Most of America knows what haterade is, but for those in La La land (no relation to Melo’s boo). As defined by urbandicitionary.com Haterade is a figurative drink a hater may thirst for and share. Generally used when someone hops on the bandwagon to hate on someone or something. Example: Aiden talking smack about Syracuse basketball and how they can’t shoot their way out of a wet paper bag. William replies, “Aiden you drinking that haterade today.”
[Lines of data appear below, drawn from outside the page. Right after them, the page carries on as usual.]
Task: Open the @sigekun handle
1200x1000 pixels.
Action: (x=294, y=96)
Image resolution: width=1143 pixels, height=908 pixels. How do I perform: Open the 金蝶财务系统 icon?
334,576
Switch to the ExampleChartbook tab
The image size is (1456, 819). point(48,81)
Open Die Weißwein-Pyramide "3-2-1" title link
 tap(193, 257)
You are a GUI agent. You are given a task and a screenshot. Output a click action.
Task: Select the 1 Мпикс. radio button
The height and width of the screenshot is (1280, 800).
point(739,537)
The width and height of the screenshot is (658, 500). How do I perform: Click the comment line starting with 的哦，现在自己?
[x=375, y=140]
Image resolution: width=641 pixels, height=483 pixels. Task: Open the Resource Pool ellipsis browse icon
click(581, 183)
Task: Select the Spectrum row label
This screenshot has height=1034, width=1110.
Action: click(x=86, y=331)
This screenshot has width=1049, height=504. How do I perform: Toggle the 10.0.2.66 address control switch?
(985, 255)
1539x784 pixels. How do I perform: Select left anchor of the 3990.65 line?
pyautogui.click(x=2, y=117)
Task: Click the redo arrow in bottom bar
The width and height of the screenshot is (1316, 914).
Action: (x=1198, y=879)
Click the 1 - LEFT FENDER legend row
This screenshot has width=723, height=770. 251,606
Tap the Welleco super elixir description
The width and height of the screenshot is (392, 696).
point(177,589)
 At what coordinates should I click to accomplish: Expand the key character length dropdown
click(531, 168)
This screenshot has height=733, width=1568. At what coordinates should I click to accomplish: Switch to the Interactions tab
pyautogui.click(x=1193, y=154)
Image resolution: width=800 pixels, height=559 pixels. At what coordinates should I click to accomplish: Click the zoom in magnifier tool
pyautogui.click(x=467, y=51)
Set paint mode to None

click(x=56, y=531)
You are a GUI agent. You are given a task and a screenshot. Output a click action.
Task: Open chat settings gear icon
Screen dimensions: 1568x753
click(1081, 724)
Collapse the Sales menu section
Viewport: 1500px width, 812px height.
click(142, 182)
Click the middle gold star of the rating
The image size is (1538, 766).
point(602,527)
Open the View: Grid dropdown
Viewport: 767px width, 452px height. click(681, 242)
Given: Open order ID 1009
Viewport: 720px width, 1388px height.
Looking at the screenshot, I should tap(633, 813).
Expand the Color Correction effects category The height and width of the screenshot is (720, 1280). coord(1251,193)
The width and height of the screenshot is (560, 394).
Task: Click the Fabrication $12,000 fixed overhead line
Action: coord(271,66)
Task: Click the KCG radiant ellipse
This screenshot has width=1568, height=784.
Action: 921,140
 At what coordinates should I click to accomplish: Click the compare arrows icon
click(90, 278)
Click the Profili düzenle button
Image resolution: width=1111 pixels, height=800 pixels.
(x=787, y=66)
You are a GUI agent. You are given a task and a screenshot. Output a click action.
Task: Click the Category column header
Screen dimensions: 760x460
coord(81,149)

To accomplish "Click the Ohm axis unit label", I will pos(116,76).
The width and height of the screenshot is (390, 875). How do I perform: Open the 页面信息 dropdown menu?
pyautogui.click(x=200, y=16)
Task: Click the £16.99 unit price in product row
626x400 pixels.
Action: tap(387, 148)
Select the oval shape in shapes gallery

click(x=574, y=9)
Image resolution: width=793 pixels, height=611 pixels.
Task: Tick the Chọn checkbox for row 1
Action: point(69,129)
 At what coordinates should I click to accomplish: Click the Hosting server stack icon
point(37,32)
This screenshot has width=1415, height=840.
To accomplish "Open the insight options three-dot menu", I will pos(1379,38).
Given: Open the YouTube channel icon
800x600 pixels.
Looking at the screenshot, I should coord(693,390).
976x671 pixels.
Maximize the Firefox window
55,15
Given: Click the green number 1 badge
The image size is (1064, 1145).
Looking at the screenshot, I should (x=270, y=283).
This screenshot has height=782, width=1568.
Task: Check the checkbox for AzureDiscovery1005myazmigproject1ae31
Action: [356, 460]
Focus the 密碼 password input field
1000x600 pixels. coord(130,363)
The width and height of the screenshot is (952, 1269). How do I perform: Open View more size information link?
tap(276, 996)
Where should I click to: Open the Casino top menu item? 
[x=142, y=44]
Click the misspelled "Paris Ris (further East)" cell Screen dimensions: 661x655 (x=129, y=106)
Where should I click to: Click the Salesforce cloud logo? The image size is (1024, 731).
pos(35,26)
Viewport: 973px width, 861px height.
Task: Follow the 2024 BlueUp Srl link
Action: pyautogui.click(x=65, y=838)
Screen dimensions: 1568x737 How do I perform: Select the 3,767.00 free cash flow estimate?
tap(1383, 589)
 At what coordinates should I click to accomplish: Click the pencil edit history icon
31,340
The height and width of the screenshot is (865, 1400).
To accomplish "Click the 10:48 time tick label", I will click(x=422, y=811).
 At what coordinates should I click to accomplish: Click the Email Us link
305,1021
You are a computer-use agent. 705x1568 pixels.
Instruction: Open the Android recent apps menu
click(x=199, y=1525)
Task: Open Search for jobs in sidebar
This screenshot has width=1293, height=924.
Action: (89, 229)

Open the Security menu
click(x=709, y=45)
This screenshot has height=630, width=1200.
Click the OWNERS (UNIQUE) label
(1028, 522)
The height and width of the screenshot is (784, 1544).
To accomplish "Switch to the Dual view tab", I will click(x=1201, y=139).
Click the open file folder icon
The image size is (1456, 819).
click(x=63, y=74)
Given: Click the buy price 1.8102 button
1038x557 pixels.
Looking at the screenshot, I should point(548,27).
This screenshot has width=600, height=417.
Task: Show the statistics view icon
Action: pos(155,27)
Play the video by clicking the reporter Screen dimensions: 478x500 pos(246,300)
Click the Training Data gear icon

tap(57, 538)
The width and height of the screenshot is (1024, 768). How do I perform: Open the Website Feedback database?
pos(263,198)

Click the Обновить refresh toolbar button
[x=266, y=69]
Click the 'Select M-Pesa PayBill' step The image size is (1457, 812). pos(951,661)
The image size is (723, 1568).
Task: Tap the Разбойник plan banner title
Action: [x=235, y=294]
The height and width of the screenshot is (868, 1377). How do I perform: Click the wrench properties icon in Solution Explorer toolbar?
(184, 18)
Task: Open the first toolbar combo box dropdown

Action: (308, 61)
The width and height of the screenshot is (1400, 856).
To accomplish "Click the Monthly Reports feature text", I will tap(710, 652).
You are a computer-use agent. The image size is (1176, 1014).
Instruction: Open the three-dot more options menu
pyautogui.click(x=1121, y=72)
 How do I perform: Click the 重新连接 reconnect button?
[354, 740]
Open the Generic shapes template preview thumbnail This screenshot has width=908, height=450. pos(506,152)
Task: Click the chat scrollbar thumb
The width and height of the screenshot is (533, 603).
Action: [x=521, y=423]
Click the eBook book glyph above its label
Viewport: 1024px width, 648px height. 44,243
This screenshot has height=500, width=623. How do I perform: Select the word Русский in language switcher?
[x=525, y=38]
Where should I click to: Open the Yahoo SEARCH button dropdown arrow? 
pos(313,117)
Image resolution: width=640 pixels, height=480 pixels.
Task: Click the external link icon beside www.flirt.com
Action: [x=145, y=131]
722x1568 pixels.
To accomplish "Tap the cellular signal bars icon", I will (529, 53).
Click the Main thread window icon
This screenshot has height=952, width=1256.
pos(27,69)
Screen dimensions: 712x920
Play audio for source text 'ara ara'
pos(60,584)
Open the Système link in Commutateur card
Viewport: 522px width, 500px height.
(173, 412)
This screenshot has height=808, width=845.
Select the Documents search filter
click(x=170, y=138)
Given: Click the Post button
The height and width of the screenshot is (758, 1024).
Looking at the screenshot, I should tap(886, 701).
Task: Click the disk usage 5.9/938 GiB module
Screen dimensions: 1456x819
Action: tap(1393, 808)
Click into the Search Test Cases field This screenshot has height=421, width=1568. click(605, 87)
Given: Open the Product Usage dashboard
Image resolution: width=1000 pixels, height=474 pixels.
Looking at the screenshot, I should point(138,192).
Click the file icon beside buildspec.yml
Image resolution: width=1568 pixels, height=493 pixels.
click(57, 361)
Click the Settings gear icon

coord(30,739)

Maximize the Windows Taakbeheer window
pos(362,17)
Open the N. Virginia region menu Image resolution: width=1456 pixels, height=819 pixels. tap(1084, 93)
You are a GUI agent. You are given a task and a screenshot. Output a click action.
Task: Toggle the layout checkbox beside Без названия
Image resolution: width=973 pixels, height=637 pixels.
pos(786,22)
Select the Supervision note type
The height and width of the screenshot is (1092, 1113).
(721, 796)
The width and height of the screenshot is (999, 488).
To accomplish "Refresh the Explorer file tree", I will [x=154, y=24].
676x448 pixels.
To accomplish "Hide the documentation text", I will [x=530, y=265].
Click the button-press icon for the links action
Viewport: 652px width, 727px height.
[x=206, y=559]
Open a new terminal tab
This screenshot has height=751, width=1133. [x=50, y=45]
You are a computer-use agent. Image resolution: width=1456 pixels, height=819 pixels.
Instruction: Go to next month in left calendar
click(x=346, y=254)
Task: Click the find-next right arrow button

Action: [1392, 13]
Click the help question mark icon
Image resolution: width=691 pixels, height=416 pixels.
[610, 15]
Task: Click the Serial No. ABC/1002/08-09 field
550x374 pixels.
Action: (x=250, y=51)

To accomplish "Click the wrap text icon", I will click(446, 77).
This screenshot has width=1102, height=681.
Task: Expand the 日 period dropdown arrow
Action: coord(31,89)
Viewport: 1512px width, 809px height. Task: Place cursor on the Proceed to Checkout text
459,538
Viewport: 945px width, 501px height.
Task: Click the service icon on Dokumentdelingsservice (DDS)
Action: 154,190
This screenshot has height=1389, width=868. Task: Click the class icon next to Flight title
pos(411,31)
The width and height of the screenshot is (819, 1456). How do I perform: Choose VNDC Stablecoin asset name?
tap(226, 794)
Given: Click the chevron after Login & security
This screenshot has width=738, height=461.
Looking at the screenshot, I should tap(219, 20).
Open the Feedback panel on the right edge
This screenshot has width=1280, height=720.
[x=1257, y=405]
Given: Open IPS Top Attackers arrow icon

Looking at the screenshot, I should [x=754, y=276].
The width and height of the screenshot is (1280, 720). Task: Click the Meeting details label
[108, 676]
Haterade ounce # 1 brings us to baseball and their lack of instant replay. I’m hating on baseball today because there have been too many instances this year where instant replay would have benefited. Case # 1 Detroit Tiger’s Galarraga and his perfect game. We all have seen the replay’s and god bless that first plate umpire, but that was one of the most important calls in a while. And just last night in the Marlins game in the bottom of the 9th a ball was hit up the third base line and replays showed it was fair. But the umpire called it foul, thus not allowing the base runner who would have scored to advance.
Instant Replay will work in baseball as long as they follow NFL blueprint. Give each manager red flag and they get two challenges per 9 innings. Break it down so they get 1 per 4 innings, and then comes the 9th inning. Let upstairs review possible plays, most fans at this point would not care if it took a little longer. If it means that their team will be given a better chance to win, they would sit an extra 2 minutes for the replay.
So MLB I’m drinking a nice cold glass of haterade on you.